Just like that, Thomas and Bill Mott had Breeders’ Cup Classic contenders and decided to put their new toys away for over two months rather than risk breaking them before the big race. They were well aware that a repeat of the Travers and Woodward would put them right there with the big guns Diversify and Accelerate. When Diversify eliminated himself from Classic consideration by self destructing in the Jockey Club Gold Cup and Accelerate didn’t exactly dazzle anyone winning the Awesome Again Stakes, running 15 Beyer points lower than his Pacific Classic score, Catholic Boy and Yoshida suddenly became big guns themselves.

One factor in their favor as all-purpose horses is that the Churchill Downs dirt track has always been favorable to grass horses.

With so many doors being opened this year and in recent years, such as winning the Kentucky Derby without racing at 2, sweeping the Triple Crown a mere 111 days after ones career debut, and winning the Breeders’ Cup Classic off a two-month layoff without one of the traditional prep races, we may now have another one – grass horses switching to the dirt and winning the Classic.

We have seen Europeans run big in the Classic, with Arcangues scoring a 133-1 upset and Giant’s Causeway, Sahkee, Swain, Declaration of War, Toast of New York, and Ibn Bey nearly pulling it off. Raven’s Pass also was victorious, but that was on a synthetic surface at Santa Anita. Few American horses have given it a try. Volponi ran in four consecutive grass stakes in 2002, with a victory, two seconds, and a third, and had scattered grass races throughout his career. After prepping in the Meadowlands Cup on dirt, he ran off with the Classic by 6 1/2 lengths at 43-1.
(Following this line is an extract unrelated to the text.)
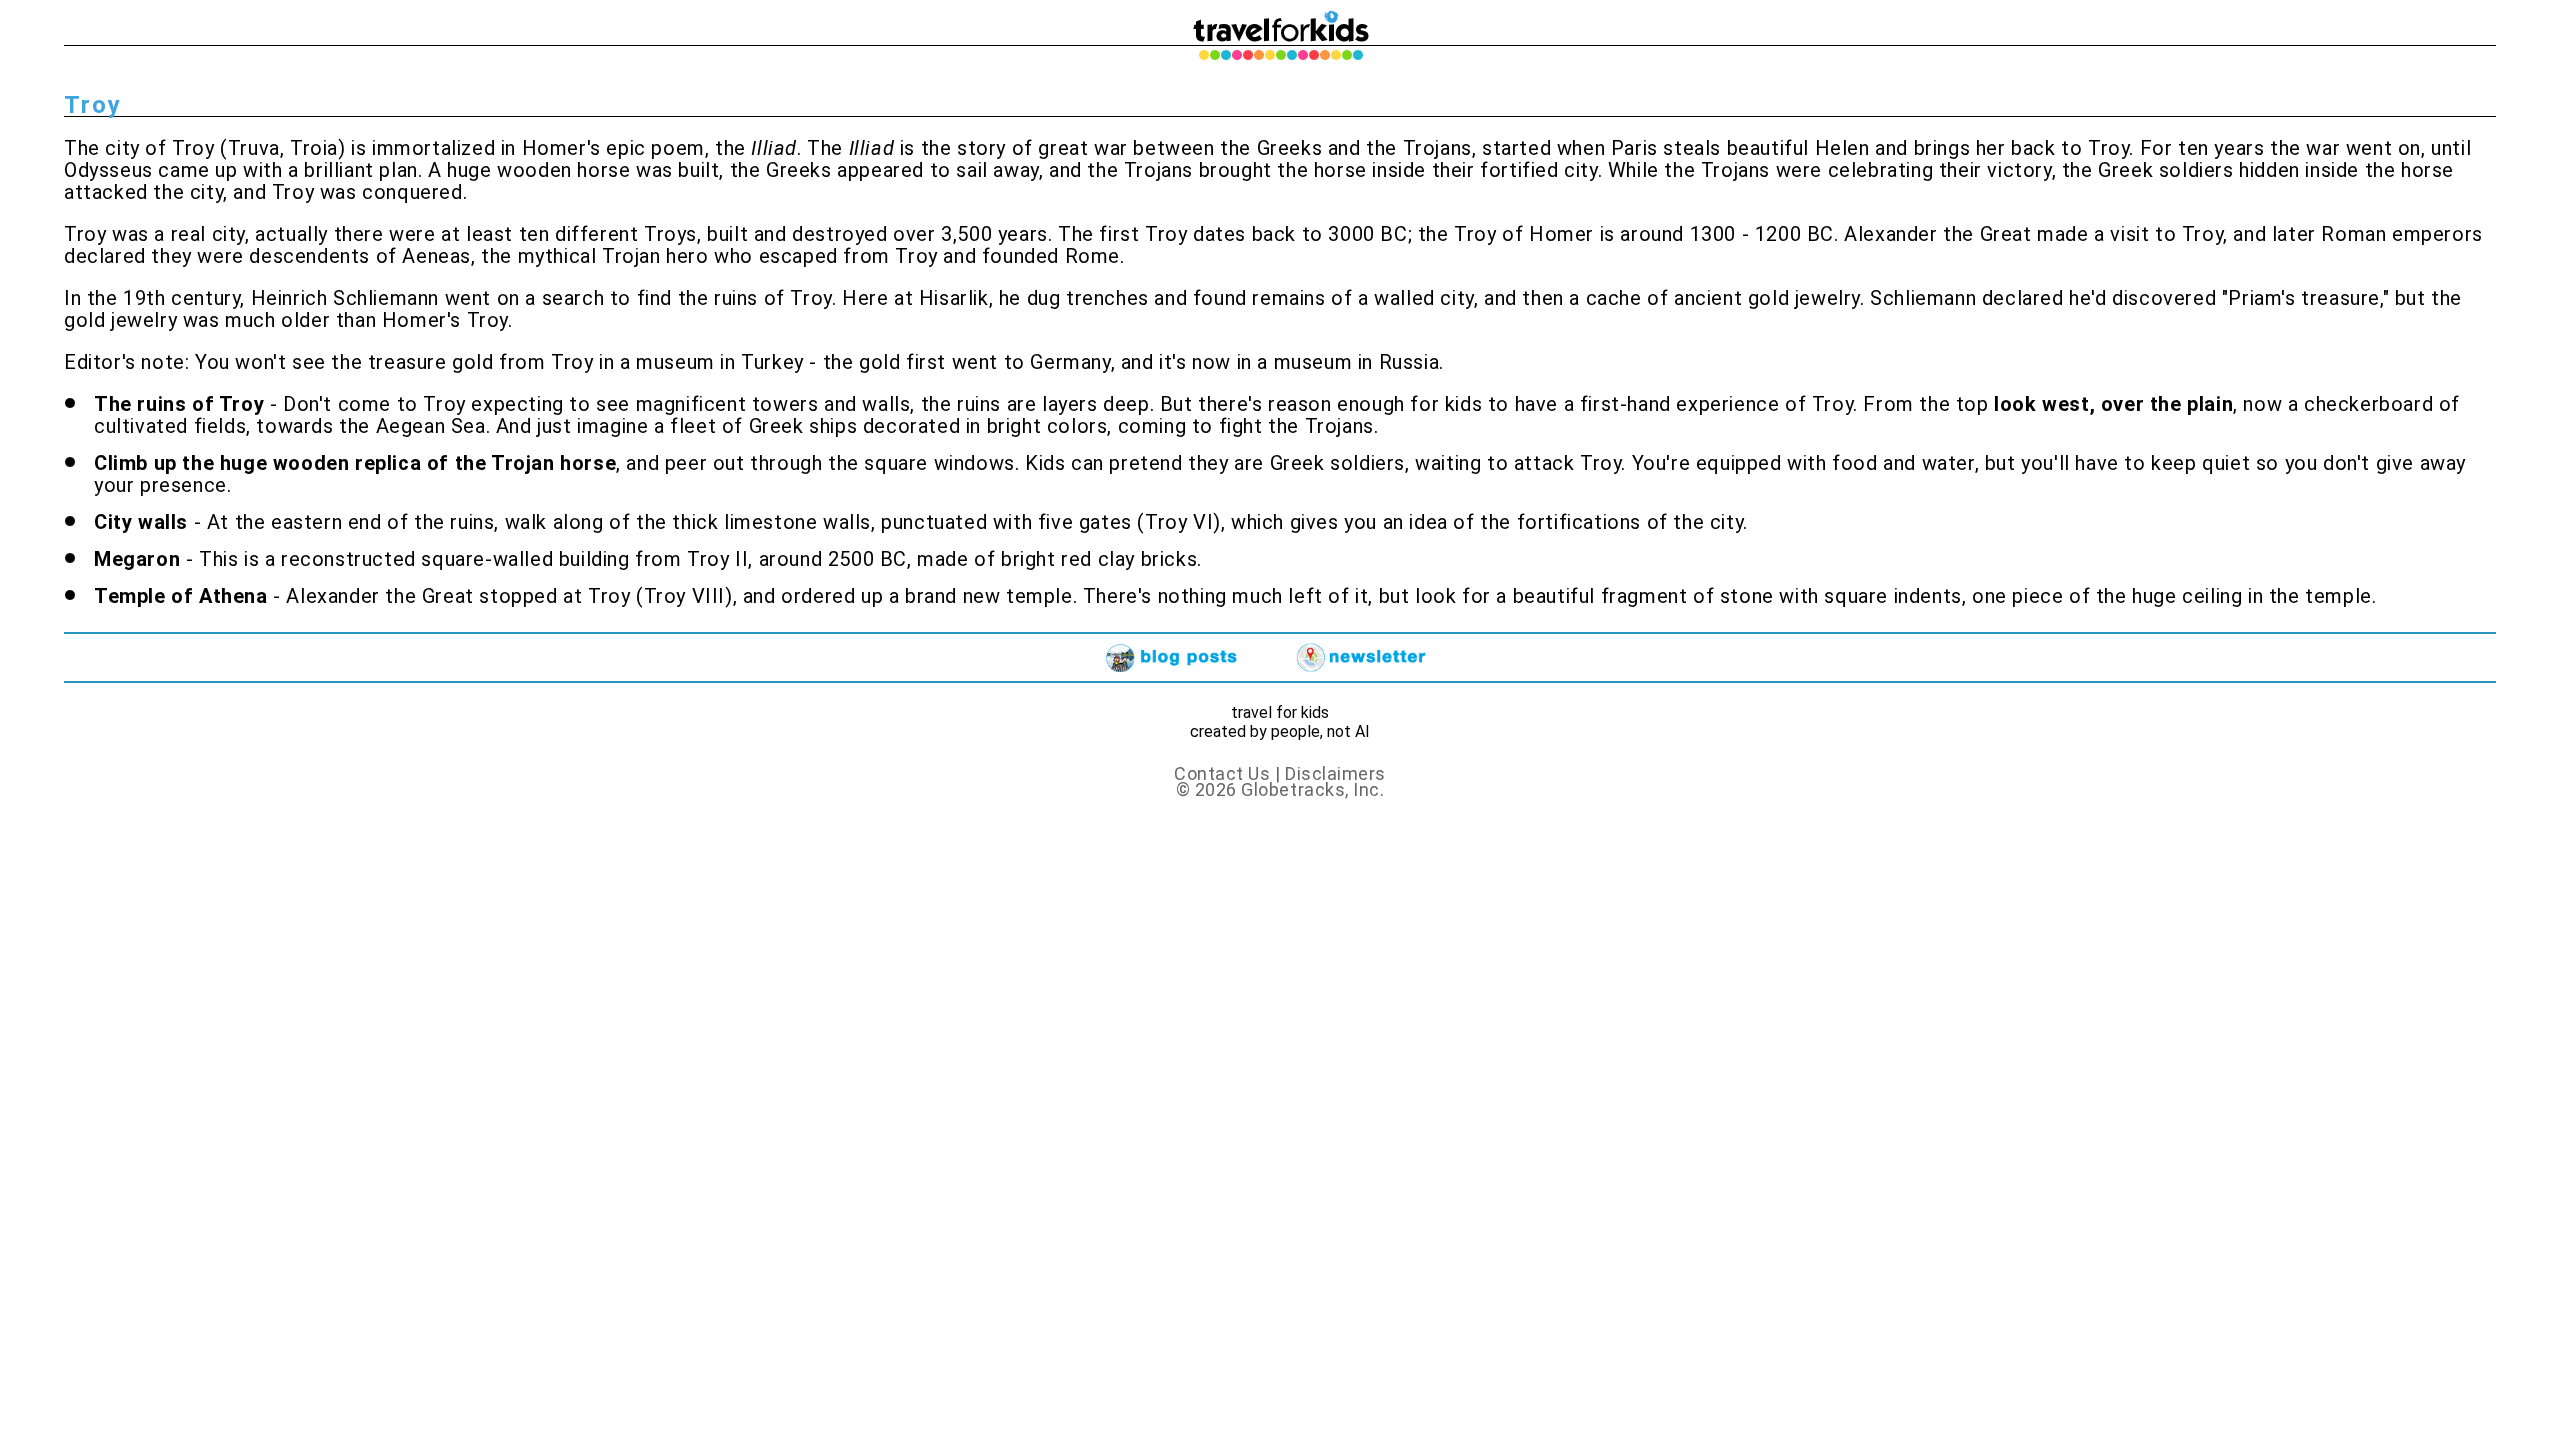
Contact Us (1222, 773)
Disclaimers (1335, 773)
Catholic Boy fits in that category, except he won’t be a longshot and has had a much shorter career, while Yoshida has been far more grass oriented, running on it his entire career before his last start. In any event, if either horse wins the Classic, or if both are right there at the wire, you can expect to see more horses trying to emulate them in the future. As it is, we are seeing more horses coming out of the Breeders’ Cup Juvenile Turf and embarking on the Derby trail.

Also remember that Thunder Snow came off six consecutive grass races to start his career and then won the UAE 2,000 Guineas and UAE Derby on dirt. Later in his career he came off five consecutive grass races to win the Maktoum Challenge Round 2 and Dubai World Cup in a romp. Most recently he came off a poor showing in the Juddmonte International on grass to finish second by a neck in the Jockey Club Gold Cup.

In short, we could be witnessing a grass revolution in this country. Perhaps that will help our big horses stay sounder and keep them running longer.

So keep a close eye on Catholic Boy and Yoshida on November 3, as well as Thunder Snow. How they perform could have a profound effect on the sport.